Even though its passage into law would not necessarily mean US policy towards Hong Kong changes immediately, it still threatens to become another complication in the trade negotiations.
Scott Kennedy, a China specialist at the Centre for Strategic and International Studies, said the two nations were already dealing with a number of areas of contention, ranging from economics and politics to social issues.
He said Trump would definitely sign the law, adding: “The content of the new law wouldn’t cause any immediate changes of policy toward Hong Kong. President Trump will still have some flexibility.”
But speaking on the sidelines of the Bloomberg New Economy Forum in Beijing, Kennedy warned: “A game-changer will be if there is a massive use of force by Chinese authorities in Hong Kong with a mounting loss of lives.”

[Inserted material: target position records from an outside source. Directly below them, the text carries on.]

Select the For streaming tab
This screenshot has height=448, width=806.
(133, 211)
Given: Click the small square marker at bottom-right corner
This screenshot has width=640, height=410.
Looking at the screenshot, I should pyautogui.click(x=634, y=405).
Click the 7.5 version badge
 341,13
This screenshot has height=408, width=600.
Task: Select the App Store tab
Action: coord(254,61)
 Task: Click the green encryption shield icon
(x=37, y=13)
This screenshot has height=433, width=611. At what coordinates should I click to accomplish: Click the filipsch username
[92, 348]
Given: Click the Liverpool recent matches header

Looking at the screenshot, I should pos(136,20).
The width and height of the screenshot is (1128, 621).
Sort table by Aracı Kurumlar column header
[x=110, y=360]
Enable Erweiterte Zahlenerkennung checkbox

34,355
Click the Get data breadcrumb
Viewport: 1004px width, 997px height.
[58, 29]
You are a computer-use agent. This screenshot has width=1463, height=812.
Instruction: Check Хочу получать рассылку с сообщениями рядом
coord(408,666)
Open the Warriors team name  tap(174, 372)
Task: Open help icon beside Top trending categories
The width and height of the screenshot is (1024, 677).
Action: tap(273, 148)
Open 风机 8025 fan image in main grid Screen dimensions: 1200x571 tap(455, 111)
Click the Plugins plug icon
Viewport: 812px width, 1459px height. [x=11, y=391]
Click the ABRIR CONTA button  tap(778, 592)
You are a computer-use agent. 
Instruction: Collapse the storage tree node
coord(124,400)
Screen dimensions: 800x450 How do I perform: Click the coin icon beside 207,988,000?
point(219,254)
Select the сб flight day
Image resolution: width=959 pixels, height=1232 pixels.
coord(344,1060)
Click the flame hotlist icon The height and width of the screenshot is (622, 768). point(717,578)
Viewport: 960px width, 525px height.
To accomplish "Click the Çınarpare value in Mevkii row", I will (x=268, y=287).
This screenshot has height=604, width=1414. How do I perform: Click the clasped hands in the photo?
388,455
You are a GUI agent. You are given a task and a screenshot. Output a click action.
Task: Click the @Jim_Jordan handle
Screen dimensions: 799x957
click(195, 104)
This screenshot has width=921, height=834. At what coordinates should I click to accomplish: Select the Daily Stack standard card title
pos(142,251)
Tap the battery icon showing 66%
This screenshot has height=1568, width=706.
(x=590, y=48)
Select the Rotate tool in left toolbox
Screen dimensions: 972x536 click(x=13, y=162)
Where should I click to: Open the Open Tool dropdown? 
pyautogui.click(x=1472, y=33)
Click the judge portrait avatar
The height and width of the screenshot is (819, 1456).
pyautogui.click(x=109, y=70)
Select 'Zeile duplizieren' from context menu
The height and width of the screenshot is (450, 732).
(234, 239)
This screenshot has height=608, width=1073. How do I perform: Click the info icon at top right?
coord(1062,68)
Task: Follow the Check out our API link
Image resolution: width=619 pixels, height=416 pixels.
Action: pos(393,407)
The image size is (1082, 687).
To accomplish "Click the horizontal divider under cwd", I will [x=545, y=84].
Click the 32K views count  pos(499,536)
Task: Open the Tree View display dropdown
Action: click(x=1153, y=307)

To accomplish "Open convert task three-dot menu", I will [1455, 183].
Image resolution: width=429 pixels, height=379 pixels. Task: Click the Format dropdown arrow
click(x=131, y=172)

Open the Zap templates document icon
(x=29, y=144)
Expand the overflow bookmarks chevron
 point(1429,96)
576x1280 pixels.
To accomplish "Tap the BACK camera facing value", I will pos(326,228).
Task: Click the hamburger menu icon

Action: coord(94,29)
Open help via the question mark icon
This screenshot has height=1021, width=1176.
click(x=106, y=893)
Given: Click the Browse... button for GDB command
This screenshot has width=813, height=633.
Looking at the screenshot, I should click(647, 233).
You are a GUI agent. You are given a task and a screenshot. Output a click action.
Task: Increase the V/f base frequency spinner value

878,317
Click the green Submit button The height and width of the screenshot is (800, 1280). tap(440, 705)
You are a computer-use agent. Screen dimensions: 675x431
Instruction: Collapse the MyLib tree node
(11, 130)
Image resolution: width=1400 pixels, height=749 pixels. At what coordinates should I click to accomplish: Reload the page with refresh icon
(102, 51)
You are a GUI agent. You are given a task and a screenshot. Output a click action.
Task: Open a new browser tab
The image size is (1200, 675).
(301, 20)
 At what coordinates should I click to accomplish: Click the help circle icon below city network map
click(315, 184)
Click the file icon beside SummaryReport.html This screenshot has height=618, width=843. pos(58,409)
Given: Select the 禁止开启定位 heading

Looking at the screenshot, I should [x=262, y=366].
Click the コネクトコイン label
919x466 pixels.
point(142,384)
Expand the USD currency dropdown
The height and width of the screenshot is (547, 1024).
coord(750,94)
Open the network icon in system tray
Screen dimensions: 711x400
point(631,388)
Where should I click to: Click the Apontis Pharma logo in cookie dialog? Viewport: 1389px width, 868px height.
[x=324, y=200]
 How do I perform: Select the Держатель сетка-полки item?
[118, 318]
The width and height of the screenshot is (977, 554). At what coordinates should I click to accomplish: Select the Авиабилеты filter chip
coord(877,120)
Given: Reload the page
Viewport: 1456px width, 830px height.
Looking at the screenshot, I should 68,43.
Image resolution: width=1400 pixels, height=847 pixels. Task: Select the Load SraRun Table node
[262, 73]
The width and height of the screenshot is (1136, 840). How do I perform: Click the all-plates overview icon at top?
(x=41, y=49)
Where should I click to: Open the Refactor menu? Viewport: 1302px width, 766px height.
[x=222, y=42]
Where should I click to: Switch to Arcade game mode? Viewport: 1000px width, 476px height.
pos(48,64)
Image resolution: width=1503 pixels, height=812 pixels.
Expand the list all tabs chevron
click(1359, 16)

Fred Hu, founder of Primavera Capital Group, said at the same forum that US politicians were using Hong Kong as “a pawn in the epic geopolitical rivalry” with China and warned that the bill could hinder the trade talks.
“It is a sheer self-serving politics on the part of the US. I don’t think they really care about what is happening in Hong Kong, partly they hope Hong Kong’s turmoil will continue,” Hu said.
But former US trade representative Charlene Barshefsky told the event that she did not think Hong Kong was relevant one way or another with respect to the trade disputes between China and the US.
Ministry of Commerce spokesman Gao Feng said that communication between the trade negotiators was continuing, and that China was willing to work with the US on the basis of equality and mutual respect.
On Thursday, The Wall Street Journal reported that China had invited US negotiators for face-to-face talks in Beijing, citing unnamed sources.
US officials have indicated they would be willing to meet in person but have not committed to a date, the report said, and they would be reluctant to travel for talks unless China makes it clear it will make commitments on intellectual property protection, forced technology transfers and agricultural purchases.
Sources said the main point of contention was that both sides had yet to agree on how many tariffs should be removed on each other’s products and the conditions for doing so.
A key concern for the US is how many tariffs on agricultural products will be removed, while one of China’s key demands is the removal of tariffs imposed in September this year.
It is widely expected that the US will – if not remove – at least postpone the imposition of further tariffs scheduled to take effect on December 15.
But expectations for how far any initial deal will go have been scaled back, with both sides needing more time for detailed negotiations on thorny issues such as China’s technology transfers, industrial subsidies and reform of state-owned enterprises.
Speaking at the Bloomberg forum, Henry Kissinger, the former US secretary of state, said a mutual understanding of the history and cultural differences between China and the US was necessary to address the conflicts between the two sides, including Hong Kong.
“Hong Kong is bound to be a highly emotional issue in China, being the first colony or territory that was extracted from China in the period of colonialism, so its return to China has a highly symbolic quality,” said Kissinger, who played a key role in the establishment of relations between the US and the People’s Republic.
“We had problems with China, we had disagreements, but they were not part of a global struggle. This new situation is partly an impact of tech, partly the impact of different political systems, but we have lived through those before,” he said.